A critique of the Condoman episodes (2-5)
The message behind the episodes is the emphasis on sex safe by using condoms in every sexual encounter, failure of which can lead to unwanted pregnancies, STIs, or even HIV and AIDS. Condoman targets the audience mainly comprising of the youth who are at the age of being sexually active and full of curiosity for experimentation (Glaskin, 2008). Most of the young do not know the importance of condoms or the risks of practicing safe sex. They need to be educated and guided by all the relevant parties in the community including their peers, friends, parents, mentors or even the coaches as illustrated in the Condoman episodes. The messages from Condoman are clearly illustrated as he explains all the educative aspects of not only using condoms, but also the importance of being safe and visiting the healthcare facilities in case of any infections or for regular checkups.
Reasons why Aboriginal women may have low birth weight babies.

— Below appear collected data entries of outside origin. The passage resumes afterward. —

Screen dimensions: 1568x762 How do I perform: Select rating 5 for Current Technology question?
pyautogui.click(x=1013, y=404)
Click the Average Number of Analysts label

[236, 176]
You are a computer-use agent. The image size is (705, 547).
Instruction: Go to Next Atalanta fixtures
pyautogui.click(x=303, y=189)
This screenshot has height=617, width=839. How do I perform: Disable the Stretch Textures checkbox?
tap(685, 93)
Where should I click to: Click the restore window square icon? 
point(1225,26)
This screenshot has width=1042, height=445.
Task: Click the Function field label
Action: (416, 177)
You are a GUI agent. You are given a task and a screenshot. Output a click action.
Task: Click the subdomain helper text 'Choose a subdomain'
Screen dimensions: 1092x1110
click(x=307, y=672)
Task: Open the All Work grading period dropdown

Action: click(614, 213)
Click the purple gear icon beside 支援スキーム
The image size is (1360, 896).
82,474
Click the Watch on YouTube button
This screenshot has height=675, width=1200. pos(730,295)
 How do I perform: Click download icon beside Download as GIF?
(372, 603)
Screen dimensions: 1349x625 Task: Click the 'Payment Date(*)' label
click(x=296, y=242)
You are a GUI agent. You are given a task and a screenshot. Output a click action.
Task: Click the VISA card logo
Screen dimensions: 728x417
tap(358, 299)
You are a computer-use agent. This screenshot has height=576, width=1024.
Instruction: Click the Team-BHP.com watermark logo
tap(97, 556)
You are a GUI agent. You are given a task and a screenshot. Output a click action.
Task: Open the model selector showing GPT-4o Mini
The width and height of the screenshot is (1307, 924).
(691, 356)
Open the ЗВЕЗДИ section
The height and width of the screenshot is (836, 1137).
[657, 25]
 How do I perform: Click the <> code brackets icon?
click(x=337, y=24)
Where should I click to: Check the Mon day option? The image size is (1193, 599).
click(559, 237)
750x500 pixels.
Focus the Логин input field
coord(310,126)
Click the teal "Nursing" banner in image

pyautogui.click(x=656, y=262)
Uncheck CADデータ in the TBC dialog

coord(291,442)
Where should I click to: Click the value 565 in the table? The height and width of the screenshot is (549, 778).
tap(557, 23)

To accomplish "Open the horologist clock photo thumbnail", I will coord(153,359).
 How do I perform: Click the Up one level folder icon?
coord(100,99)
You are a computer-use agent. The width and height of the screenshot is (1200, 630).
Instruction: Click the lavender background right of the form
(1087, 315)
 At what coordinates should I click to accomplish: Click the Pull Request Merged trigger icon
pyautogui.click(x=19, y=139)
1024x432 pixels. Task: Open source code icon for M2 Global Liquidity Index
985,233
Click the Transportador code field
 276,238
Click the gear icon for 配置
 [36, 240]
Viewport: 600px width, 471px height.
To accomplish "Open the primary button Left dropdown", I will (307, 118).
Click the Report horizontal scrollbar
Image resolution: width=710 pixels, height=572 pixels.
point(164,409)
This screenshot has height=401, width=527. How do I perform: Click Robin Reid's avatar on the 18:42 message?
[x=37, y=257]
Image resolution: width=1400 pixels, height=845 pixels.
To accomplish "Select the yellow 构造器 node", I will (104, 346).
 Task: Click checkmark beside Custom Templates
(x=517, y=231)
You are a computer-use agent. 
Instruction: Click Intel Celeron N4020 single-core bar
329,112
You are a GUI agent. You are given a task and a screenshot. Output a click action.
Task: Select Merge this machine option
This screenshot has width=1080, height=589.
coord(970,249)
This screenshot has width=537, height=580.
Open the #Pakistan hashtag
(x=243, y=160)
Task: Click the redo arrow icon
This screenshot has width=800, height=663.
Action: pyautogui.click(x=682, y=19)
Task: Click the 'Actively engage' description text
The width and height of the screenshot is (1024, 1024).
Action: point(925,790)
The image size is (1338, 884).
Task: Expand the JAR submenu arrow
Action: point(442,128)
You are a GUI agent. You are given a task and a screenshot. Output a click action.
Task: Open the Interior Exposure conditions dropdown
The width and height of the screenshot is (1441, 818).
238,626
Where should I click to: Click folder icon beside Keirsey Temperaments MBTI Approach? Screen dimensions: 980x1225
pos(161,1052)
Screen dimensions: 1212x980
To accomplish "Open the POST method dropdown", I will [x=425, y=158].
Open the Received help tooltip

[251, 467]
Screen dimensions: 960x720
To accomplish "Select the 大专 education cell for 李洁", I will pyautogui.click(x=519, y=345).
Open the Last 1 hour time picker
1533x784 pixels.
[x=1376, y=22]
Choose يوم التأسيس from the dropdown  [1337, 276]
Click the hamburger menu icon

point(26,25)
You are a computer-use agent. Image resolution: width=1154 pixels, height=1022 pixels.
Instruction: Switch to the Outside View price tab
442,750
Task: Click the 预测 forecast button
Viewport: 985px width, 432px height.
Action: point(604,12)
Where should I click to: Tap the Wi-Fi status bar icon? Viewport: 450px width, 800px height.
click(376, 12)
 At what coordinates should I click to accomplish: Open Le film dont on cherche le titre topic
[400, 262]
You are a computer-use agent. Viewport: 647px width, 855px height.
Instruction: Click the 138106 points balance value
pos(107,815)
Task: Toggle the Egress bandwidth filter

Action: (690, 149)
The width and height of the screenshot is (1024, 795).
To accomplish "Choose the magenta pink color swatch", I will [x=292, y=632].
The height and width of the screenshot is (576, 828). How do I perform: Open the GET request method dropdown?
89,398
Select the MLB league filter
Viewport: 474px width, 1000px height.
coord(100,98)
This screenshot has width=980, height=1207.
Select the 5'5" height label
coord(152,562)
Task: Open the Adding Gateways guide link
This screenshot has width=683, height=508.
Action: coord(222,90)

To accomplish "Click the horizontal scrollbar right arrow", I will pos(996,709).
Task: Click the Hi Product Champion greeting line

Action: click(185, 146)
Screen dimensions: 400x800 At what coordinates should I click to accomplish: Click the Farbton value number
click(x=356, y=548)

• Insufficient weight gain during pregnancy
• Little or no antenatal care
• Cigarette smoking
• Young age
• Urinary infections
• High blood pressure
• Diabetes and cardiovascular disease
• Illness during pregnancy
• Duration of pregnancy
Nancy’s birthing story
The principal reason why Aboriginal and Torres Strait Islander women prefer to give birth on the country is to allow the cultural rituals done during birth to take place. Therefore, it would be necessary to support these women to give birth on country by providing for essential modern day facilities and care while they are giving birth on the land. These include providing them with proper tools and equipment such as scissors, gloves, antiseptics and sanitary towels. Establishment of antenatal care that is culturally appropriate can also aid in supporting these women in giving birth safely and, at the same time, hold on to their cultural beliefs and practices. This will enable these women to give birth safely without denying the responsibilities of community members and relatives under traditional lore (Smith, 2008). The born children can also get their rightful share of traditional ownership of land when they are born on land. Giving birth on country or land is a woman’s business involving specific cultural practices and beliefs, which are strongly valued by the Aboriginal and Torres Strait Islander women. There have been reports of positive health outcomes and impacts on the Aboriginal mothers and infants, due to the provision of antenatal health care services that were culturally appropriate. These positive effects are due to the strong support accorded to the Aboriginal women by their families and communities in the period of pregnancy and during birth. It is, therefore, evident that the Aboriginal and Torres Strait Islander women need to be supported in accessing antenatal care and also get the chance of practicing their cultural and traditional practices (Couzos & Murray, 2007).